The basis of this logic was his notion of "words blossoming out of words", a process of inferring one sentence from another by reference to the meaning of every component term of the given phrase. Phrases deduced by this method were considered as being "held within the phrase" from which they were deduced, i.e. their truth necessarily follows from the truth of the original sentence. Strangely, Mayapan's treatises on logic do not draw on any sort of principle of contradiction, relying instead on a principle of identity for making deductions. These principles are functionally the same but it is strange that Mayapan thought in terms of drawing out the meaning of a statement rather than focusing on identifying those sentences whose logical opposite contradicts with the given statement. As a result, he gives little focus to logical fallacies.
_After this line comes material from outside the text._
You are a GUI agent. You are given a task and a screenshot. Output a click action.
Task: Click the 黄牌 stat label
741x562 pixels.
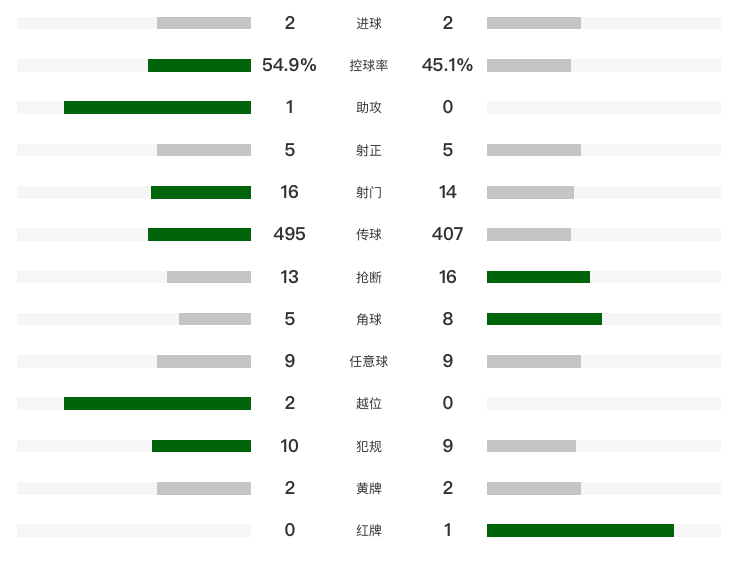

Mayapan compared his inference method with the traditional Maya philosophy that the future comes out of the past in a process that never stops. This comparison of inference with the constant "becoming" of the world led Mayapan to a primitive etiology, since Mayapan saw words as ultimately referring to things in nature and saw inference as a reflection of the transforming of one natural thing into another. In this sense, his logic relied on the belief in natural kinds as the subjects of logical speech and gave rise to the Maya understanding of causation in nature.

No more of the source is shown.